Ainsi, les résultats respectivement mis en avant Mysreth et ses collaborateurs (2010) et Mitrovic et Brown (2009) peuvent s’expliquer par la méthodologie adoptée pour évaluer les distorsions cognitives. En effet, les auteurs ont tous deux utilisé le Gamblers’ Beliefs Questionnaire (Steenbergh, Meyers, May et Whelan, 2002) construit à partir d’items généraux. Ce dernier ne rend donc pas compte des croyances spécifiques de certains jeux de hasard et d’argent.

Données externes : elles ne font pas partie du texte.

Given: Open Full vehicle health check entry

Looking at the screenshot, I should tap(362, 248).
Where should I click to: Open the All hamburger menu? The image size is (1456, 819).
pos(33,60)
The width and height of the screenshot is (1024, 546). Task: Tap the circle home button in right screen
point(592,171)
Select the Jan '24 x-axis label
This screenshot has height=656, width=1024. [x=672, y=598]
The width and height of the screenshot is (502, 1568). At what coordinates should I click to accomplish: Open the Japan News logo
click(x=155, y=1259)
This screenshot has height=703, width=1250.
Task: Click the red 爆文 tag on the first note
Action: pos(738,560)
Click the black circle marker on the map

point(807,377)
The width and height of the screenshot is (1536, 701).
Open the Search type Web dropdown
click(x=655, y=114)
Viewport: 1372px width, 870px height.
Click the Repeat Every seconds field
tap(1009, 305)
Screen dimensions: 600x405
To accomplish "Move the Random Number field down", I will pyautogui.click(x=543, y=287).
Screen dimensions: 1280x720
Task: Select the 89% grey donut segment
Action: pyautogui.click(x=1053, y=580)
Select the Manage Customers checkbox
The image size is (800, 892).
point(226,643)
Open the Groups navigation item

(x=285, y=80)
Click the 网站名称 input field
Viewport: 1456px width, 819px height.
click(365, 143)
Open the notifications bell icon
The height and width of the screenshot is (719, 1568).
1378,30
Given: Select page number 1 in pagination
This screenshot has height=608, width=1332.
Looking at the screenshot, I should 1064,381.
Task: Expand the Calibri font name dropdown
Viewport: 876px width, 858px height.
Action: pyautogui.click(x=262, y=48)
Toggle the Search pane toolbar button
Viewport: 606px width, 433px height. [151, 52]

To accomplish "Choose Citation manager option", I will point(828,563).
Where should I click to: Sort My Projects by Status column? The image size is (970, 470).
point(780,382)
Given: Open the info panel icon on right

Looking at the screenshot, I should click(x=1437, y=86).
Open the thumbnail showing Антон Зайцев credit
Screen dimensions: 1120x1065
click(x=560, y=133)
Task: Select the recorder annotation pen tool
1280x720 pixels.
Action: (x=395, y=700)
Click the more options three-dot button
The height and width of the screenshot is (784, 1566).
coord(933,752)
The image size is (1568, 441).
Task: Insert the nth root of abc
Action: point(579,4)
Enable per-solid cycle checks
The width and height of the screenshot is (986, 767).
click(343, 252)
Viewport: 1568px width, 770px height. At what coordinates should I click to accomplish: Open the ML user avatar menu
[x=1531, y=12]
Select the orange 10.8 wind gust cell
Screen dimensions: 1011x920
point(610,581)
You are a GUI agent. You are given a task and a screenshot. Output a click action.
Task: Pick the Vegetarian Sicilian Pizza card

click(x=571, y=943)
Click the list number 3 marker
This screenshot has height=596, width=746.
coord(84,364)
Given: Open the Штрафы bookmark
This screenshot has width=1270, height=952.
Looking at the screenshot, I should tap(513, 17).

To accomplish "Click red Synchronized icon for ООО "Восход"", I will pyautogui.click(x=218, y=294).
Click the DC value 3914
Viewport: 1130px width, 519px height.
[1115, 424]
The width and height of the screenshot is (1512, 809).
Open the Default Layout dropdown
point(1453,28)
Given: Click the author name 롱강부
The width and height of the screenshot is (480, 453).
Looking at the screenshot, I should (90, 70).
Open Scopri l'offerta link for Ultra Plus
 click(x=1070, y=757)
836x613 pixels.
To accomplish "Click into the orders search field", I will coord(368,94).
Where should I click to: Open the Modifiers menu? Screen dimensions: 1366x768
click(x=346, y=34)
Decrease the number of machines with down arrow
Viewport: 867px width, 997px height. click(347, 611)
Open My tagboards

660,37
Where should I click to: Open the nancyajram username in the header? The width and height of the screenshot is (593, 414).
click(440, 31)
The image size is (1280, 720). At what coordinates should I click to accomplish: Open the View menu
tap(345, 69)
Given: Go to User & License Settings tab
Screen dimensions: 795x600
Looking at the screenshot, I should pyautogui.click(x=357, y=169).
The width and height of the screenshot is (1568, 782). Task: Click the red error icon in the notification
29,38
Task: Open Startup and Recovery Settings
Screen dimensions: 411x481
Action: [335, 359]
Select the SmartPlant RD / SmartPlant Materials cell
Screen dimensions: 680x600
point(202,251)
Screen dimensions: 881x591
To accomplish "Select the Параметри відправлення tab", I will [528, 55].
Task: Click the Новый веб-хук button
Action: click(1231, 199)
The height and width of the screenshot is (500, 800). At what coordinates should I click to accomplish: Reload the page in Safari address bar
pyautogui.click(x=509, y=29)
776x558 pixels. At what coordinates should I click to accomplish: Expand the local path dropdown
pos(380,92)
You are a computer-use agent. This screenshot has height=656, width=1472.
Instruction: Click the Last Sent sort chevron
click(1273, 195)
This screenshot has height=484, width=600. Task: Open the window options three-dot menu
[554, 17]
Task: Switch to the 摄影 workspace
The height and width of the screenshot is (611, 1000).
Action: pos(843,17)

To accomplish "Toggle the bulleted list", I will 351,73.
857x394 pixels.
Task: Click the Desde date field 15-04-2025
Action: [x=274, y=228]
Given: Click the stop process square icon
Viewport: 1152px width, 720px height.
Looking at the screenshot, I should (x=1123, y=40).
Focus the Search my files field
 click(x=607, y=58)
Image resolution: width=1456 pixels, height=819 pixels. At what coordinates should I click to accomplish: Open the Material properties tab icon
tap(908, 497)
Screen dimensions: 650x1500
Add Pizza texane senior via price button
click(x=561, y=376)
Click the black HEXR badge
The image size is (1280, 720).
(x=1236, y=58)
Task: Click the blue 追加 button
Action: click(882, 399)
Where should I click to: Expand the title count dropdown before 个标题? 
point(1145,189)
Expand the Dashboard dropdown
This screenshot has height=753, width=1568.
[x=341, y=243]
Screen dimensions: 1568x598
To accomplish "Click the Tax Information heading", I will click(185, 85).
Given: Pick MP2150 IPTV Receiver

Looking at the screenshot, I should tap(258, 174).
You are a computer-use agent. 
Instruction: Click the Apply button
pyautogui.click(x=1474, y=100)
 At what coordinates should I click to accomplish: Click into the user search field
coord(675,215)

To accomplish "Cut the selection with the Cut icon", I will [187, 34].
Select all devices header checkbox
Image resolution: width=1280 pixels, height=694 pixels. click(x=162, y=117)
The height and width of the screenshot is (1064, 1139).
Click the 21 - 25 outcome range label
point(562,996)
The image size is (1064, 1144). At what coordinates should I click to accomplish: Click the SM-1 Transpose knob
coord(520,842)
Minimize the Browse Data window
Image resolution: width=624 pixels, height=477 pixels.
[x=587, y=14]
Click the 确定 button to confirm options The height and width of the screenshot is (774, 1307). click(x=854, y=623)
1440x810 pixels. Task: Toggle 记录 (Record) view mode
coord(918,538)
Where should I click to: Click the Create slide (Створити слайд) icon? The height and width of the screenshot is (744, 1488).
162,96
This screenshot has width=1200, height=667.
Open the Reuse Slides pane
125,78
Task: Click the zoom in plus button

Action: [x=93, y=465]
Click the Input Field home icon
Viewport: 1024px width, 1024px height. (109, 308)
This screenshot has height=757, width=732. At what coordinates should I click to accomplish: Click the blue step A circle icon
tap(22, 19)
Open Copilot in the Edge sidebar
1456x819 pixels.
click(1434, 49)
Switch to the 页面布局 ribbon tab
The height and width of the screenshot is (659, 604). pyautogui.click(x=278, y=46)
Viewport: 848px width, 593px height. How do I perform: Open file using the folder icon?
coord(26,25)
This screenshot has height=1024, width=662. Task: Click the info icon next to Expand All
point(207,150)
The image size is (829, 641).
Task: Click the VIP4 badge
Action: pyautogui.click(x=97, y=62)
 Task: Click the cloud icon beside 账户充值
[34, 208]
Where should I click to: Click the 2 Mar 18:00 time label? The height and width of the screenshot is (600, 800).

Alors que les études portant sur les joueurs de poker commencent à fleurir dans le champ de la recherche en psychologie, celles portant sur les parieurs en tout genre sont quasi- inexistantes. La plupart des études s’intéressant aux paris hippiques et sportifs ont été envisagées d’un point de vue économique et financier. Seule une étude a été réalisée dans le champ de la psychologie mettant alors en avant que les qualités que les parieurs s’auto- attribuent tel que le fait d’avoir des connaissances sur les équipes, les pronostics, ou encore sur les résultats précédemment effectués, participent au développement de croyances erronées (Cantinotti, Ladouceur et Jacques, 2004). L’implication du joueur dans le jeu (posture active) ainsi que la structure des paris peut amener les parieurs à surestimer leurs capacités (à faire un gain) et à sous-estimer la part de hasard. Par ailleurs, la structure des paris sportifs est conçue de telle sorte que les parieurs ayant joué selon les informations dont ils disposaient ne gagnent pas plus que s’ils avaient parié de manière hasardeuse (Cantinotti, Ladouceur et Jacques, 2004). En effet, il est possible que les parieurs ne prennent pas en compte la façon dont les côtes sont établies, c’est-à-dire en faveur des bookmakers.